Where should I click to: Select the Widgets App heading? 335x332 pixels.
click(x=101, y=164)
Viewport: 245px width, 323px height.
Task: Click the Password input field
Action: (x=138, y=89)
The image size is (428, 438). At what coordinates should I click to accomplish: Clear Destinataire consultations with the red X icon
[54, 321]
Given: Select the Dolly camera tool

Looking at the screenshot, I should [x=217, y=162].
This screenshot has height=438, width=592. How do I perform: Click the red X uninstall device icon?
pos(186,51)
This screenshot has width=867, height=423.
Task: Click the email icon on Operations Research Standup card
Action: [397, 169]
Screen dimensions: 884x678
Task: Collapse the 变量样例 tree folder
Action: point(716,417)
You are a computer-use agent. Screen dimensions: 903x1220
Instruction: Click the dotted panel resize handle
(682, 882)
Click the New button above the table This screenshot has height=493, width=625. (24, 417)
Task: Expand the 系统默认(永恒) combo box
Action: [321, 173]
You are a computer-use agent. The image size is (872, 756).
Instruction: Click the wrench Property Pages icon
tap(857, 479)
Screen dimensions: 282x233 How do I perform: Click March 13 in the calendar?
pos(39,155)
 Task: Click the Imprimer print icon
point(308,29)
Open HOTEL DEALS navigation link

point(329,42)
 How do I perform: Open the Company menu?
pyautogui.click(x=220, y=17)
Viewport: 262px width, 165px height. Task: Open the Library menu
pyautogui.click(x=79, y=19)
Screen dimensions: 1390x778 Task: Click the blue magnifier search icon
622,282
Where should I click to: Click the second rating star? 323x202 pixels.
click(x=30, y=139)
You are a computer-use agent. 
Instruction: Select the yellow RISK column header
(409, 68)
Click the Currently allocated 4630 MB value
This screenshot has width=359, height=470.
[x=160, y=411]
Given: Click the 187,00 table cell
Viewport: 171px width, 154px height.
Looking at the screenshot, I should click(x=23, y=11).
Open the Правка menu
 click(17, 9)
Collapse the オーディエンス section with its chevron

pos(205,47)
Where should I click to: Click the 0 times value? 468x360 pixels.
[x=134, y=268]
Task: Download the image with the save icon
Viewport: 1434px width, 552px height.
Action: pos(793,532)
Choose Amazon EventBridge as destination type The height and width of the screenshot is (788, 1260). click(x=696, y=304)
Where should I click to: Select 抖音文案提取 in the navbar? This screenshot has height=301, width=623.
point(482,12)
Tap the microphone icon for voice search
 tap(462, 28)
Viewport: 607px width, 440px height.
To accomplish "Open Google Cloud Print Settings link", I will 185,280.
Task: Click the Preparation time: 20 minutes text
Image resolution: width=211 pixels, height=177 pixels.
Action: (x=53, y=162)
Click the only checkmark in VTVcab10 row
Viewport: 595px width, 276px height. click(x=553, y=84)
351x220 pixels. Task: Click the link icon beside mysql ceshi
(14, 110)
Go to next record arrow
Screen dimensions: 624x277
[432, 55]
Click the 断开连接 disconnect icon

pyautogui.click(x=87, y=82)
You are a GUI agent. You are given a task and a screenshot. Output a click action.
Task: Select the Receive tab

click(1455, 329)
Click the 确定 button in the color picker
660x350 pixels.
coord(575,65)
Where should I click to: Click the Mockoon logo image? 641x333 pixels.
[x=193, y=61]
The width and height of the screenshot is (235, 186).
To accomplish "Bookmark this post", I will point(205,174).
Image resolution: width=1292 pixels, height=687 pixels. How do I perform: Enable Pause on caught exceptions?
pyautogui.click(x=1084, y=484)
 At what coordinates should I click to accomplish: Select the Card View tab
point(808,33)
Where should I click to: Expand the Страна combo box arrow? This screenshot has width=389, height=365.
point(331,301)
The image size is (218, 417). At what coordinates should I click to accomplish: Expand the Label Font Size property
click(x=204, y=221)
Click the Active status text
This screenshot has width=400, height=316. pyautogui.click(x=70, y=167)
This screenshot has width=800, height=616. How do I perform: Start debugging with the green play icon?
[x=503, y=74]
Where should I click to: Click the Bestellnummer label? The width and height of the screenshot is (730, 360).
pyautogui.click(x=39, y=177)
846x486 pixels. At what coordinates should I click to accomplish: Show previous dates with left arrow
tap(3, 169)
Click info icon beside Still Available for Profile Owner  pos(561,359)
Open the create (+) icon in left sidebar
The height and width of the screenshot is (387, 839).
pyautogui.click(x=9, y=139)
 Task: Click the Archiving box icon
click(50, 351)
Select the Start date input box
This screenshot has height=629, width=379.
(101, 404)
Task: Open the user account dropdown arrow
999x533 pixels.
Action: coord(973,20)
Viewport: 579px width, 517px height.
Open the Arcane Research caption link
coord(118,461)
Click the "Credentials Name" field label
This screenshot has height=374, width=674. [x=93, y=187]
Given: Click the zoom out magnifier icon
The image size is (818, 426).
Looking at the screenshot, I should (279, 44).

- **WHAT TO DO**
Among the lines above, which ones hold the string "agent"? Show them.

- **REPLY**
You are a computer-use agent. Screen dimensions: 903x1220
You are a computer-use agent. The image size is (872, 756).
You are a computer-use agent. 
You are a GUI agent. You are given a task and a screenshot. Output a click action.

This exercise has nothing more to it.